Sightline is very pleased to be hosting a new analytical paper and model, “Washington State Carbon Tax: Fiscal and Environmental Impacts” by Keibun Mori, a recent graduate of the University of Washington’s Evans School of Public Affairs. He created the Carbon Tax Analysis Model (C-TAM), for the Washington State Department of Commerce.

It’s an impressive piece of work on several levels. Mori’s analysis, which centers on a British Columbia-style carbon tax, is almost certainly the most comprehensive published treatment of a state-level carbon tax in Washington, and maybe anywhere. Even better, his spreadsheet-based C-TAM model manages to be open-source and comprehensible, but still allow for a remarkable degree of complexity and user input. Mori includes a terrifically thorough treatment of fuel prices and demand elasticity (which is a subject of much debate and confusion in climate geek circles). The result is a solid look at the economic effects and environmental benefits of a state carbon tax in Washington.
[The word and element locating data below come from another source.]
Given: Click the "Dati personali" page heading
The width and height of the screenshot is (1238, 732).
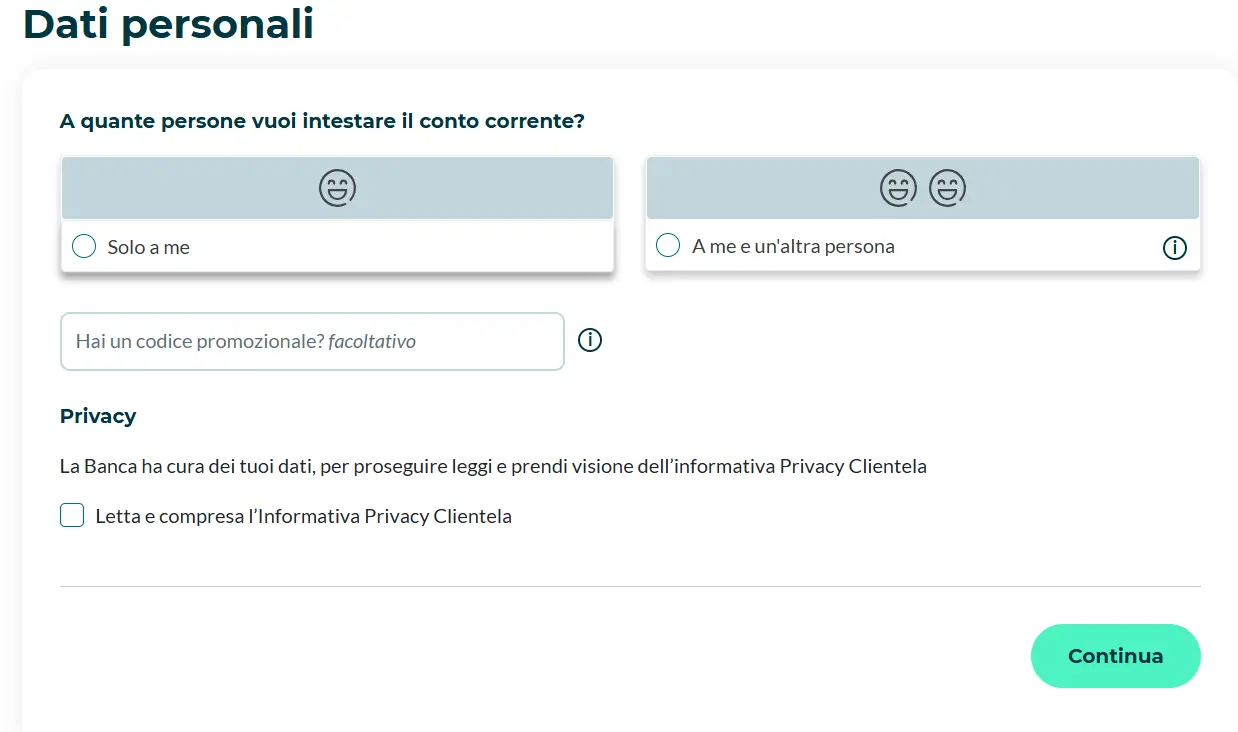Looking at the screenshot, I should (x=168, y=24).

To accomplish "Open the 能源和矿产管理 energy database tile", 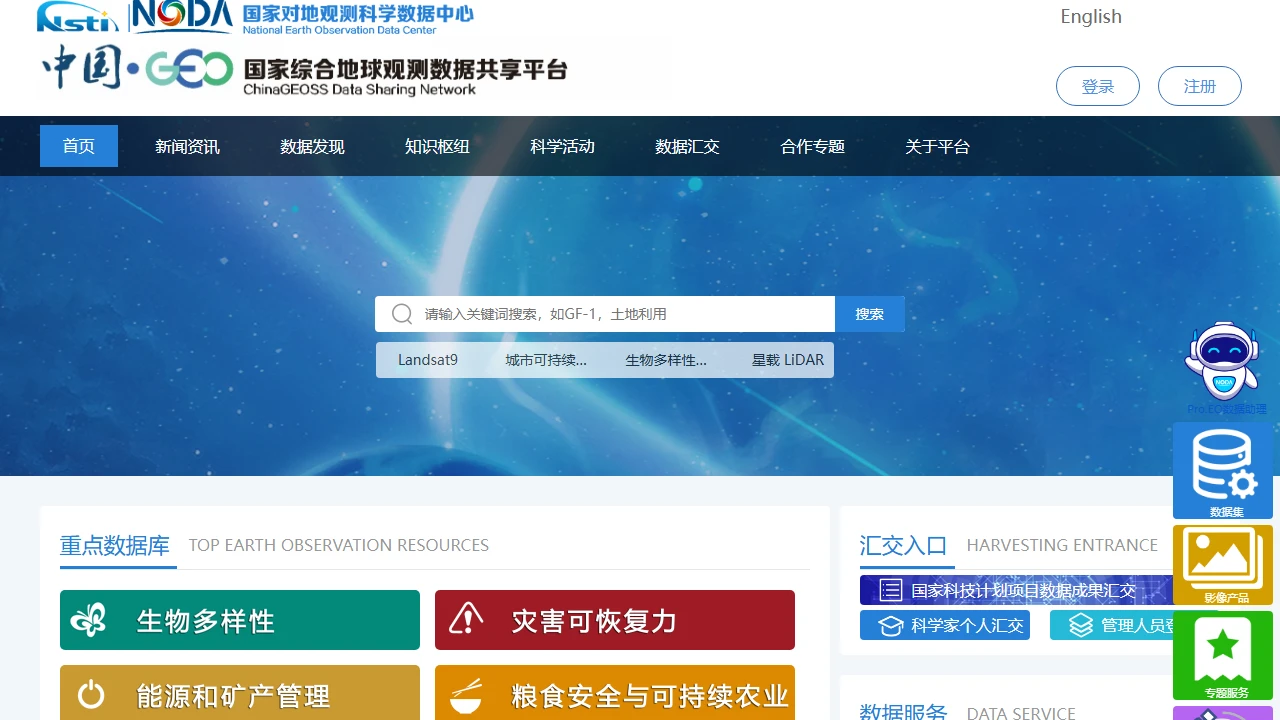I will coord(239,694).
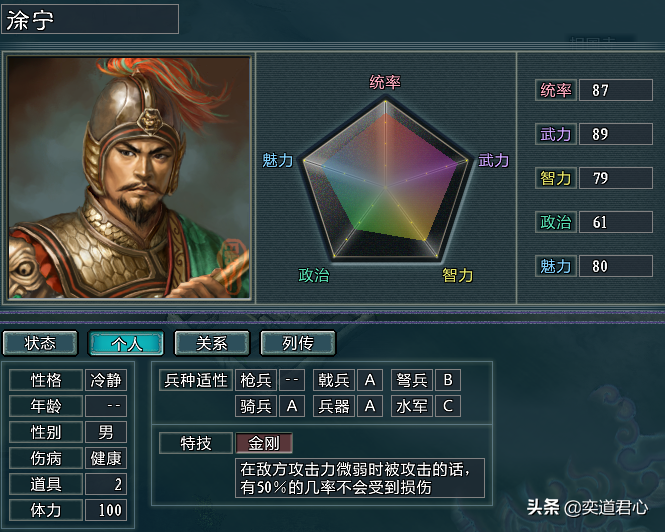Open the 列传 biography tab

coord(298,343)
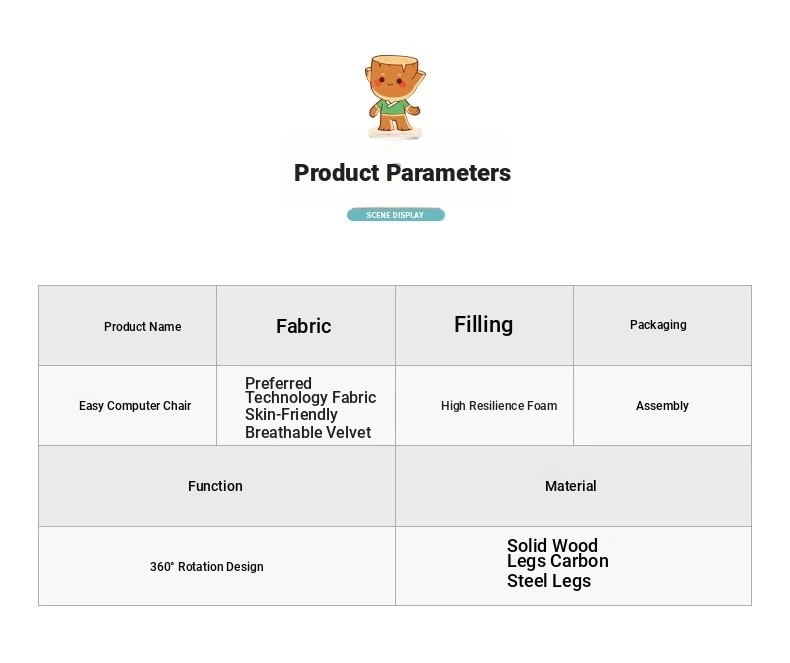Click Skin-Friendly Breathable Velvet text
This screenshot has height=663, width=790.
coord(308,423)
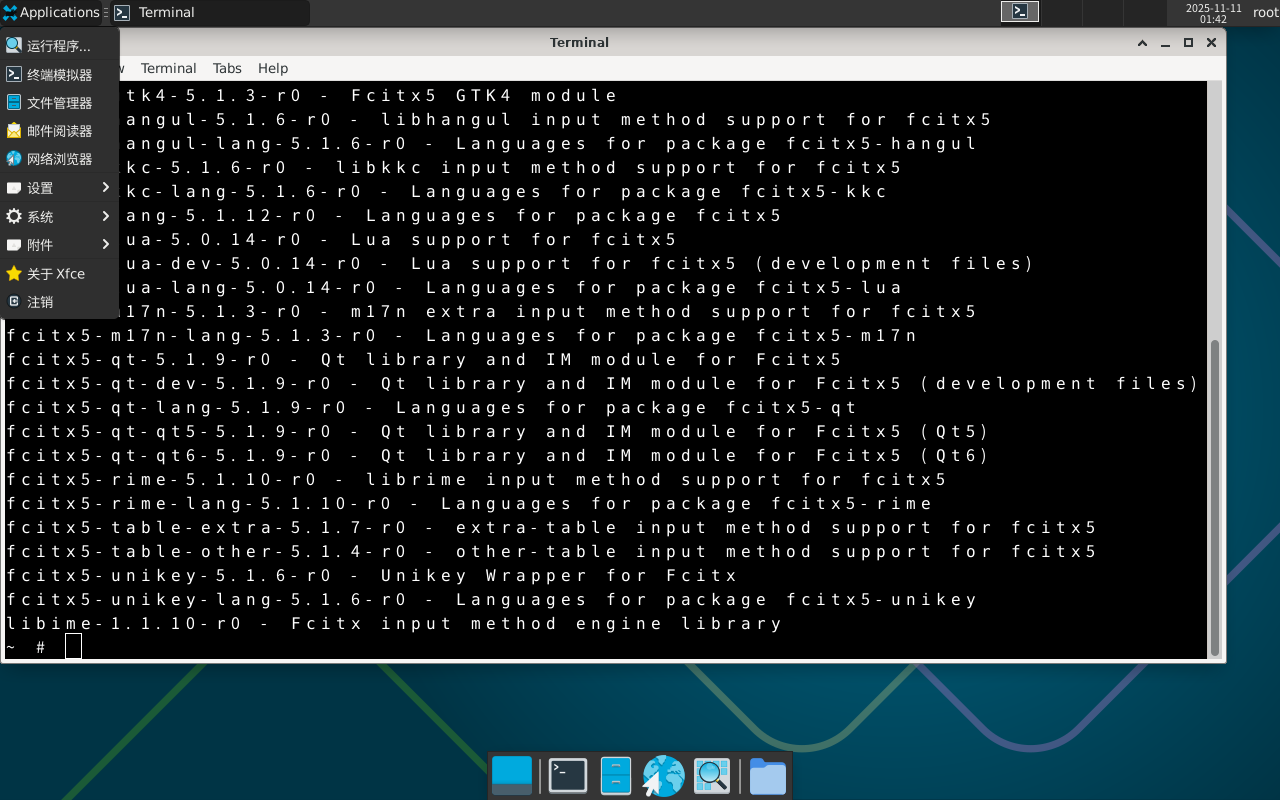Click the Terminal window button in the taskbar
Viewport: 1280px width, 800px height.
[x=208, y=13]
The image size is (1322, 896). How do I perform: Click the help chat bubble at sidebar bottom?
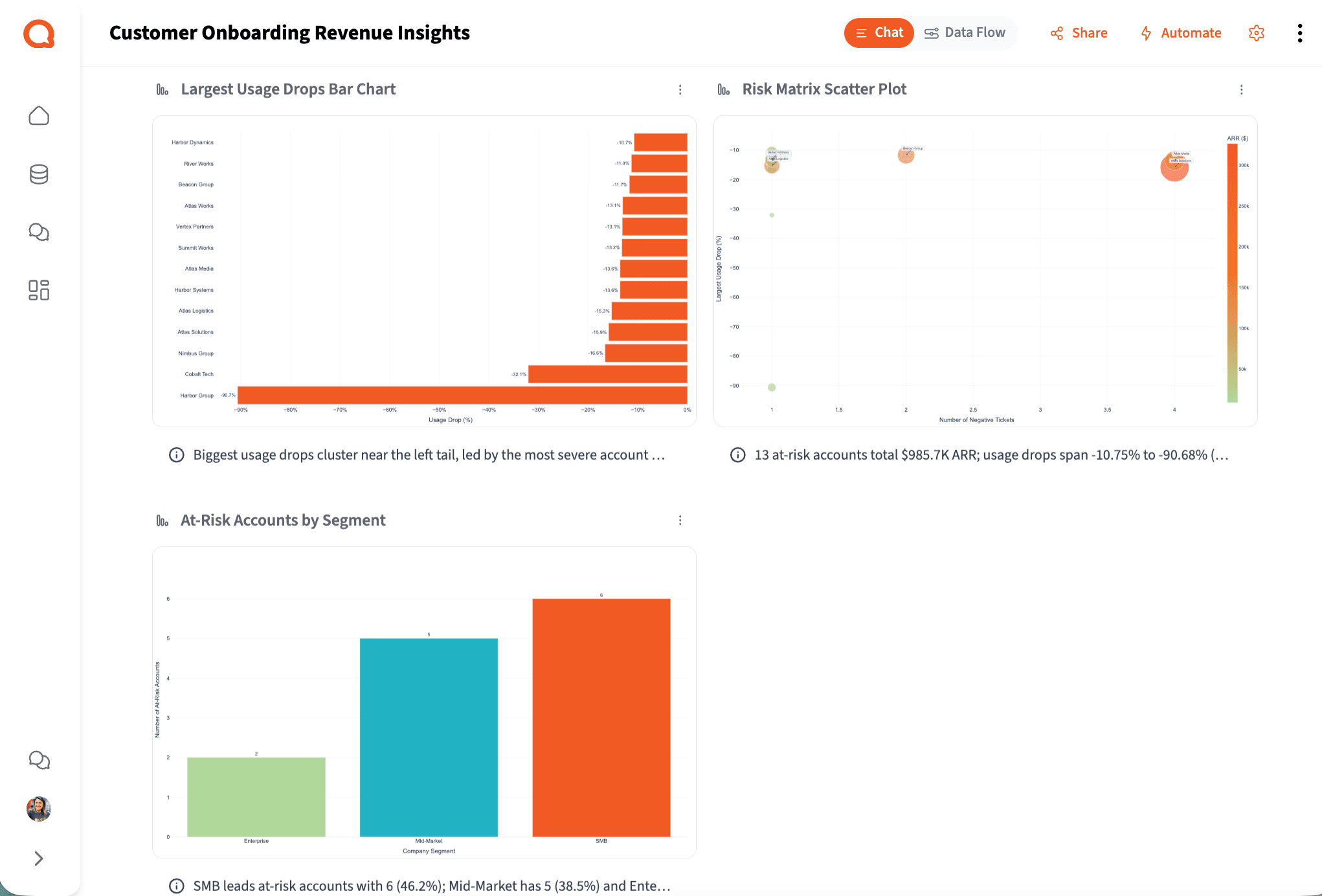[x=39, y=760]
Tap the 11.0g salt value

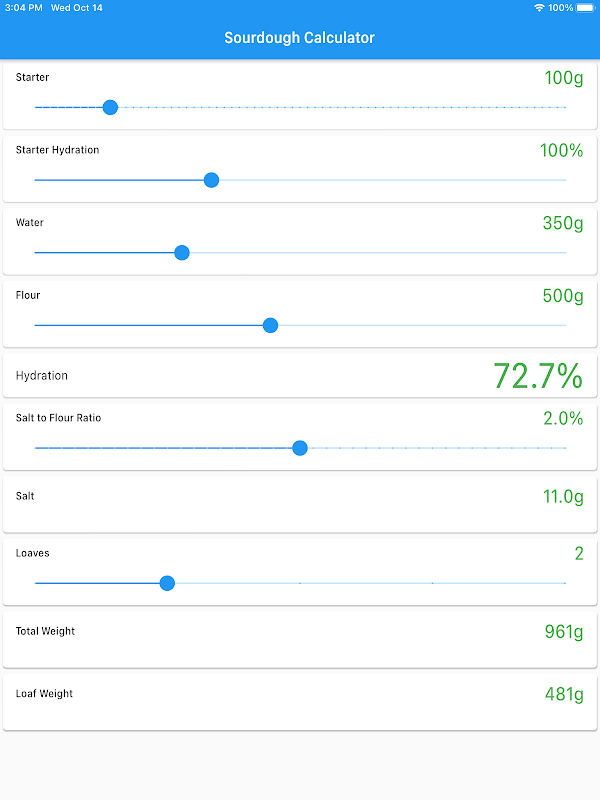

The work is doubtlessly on solid ground quantitatively, but it’s less clear that all of the political diagnoses are as well-grounded. For example, revenue-neutral taxes tend to win the hearts of economists and policy wonks (and Yours Truly), but in BC and many other places rebated revenues have proven less popular than direct expenditures on specific programs. And there’s little reason to believe that carbon taxes should be mutually exclusive with cap-and-trade programs. Indeed, they go well together in theory, just as they soon will  in practice in BC.

These are quibbles worth having, but they’re really just quibbles. Mori’s work is, overall, a first-rate piece of analysis that makes an excellent contribution to our understanding of carbon taxes. Go read it here.

 

Update 8/20/12: Mori’s piece is published in the journal Energy Policy.